-- Opening Marker --

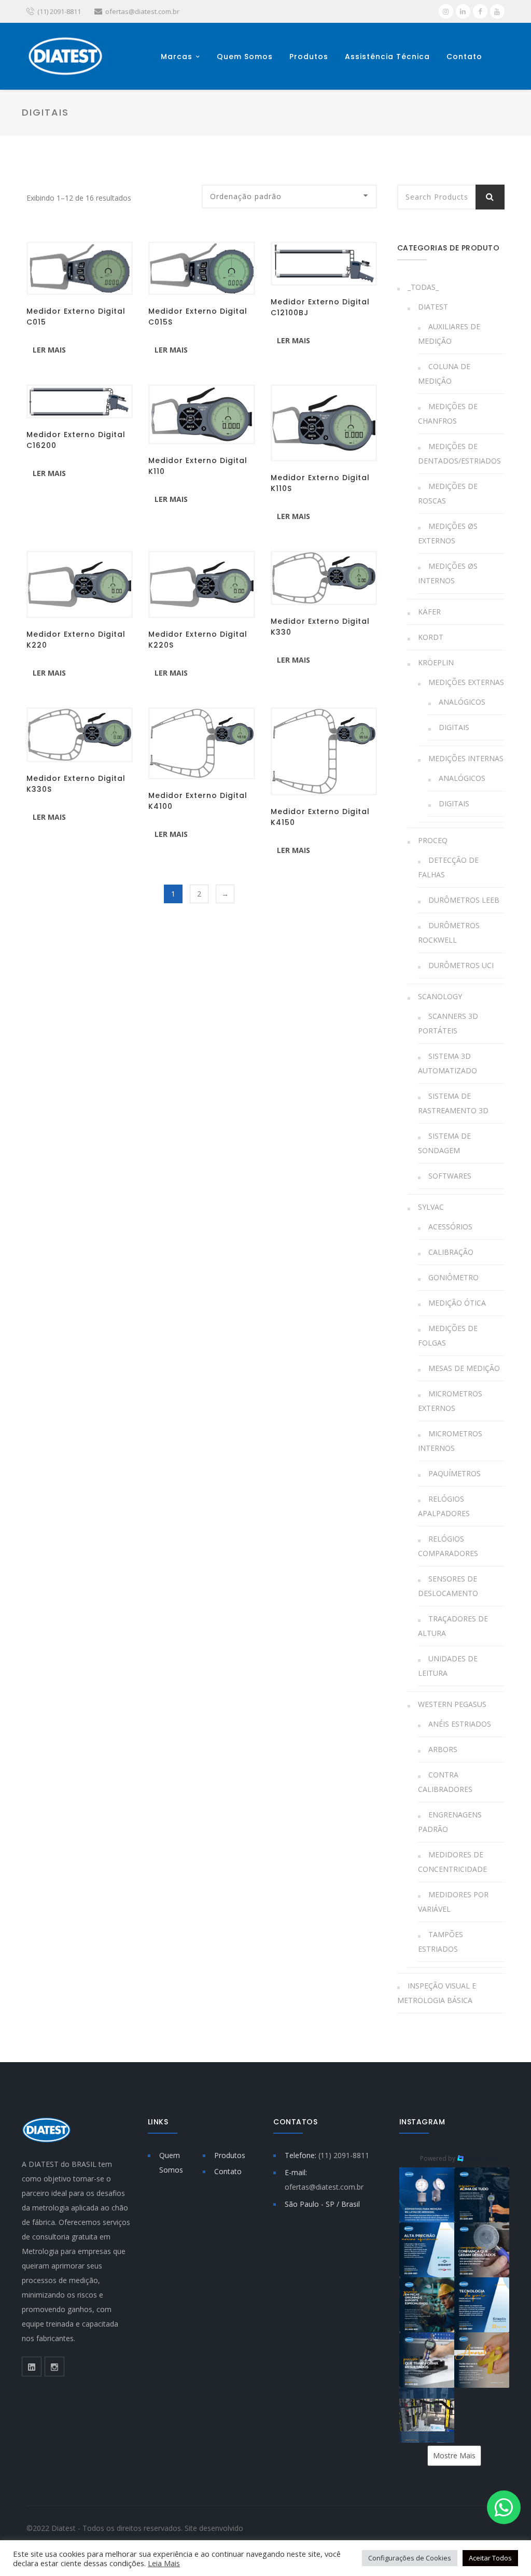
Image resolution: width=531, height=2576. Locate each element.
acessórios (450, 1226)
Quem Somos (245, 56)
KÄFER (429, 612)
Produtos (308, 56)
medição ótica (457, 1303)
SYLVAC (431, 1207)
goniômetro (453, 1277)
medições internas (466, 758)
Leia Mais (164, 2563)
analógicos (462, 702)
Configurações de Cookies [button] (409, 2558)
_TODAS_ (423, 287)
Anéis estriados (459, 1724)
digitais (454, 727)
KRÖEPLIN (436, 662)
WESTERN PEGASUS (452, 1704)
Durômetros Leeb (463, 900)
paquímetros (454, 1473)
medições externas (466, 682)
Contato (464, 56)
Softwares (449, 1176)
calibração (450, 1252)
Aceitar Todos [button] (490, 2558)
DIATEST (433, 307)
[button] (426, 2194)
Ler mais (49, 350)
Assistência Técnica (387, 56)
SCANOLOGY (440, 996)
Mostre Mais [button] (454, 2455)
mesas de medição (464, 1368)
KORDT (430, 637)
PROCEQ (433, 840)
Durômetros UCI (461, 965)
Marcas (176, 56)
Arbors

-- Closing Marker --

> **BRIEF**
Return the lines from the line containing "medições internas (466, 758)" to the end of the entries above, exactly as they appear and with no other output.

> **RESPONSE BOX**
medições internas (466, 758)
Leia Mais (164, 2563)
analógicos (462, 702)
Configurações de Cookies [button] (409, 2558)
_TODAS_ (423, 287)
Anéis estriados (459, 1724)
digitais (454, 727)
KRÖEPLIN (436, 662)
WESTERN PEGASUS (452, 1704)
Durômetros Leeb (463, 900)
paquímetros (454, 1473)
medições externas (466, 682)
Contato (464, 56)
Softwares (449, 1176)
calibração (450, 1252)
Aceitar Todos [button] (490, 2558)
DIATEST (433, 307)
[button] (426, 2194)
Ler mais (49, 350)
Assistência Técnica (387, 56)
SCANOLOGY (440, 996)
Mostre Mais [button] (454, 2455)
mesas de medição (464, 1368)
KORDT (430, 637)
PROCEQ (433, 840)
Durômetros UCI (461, 965)
Marcas (176, 56)
Arbors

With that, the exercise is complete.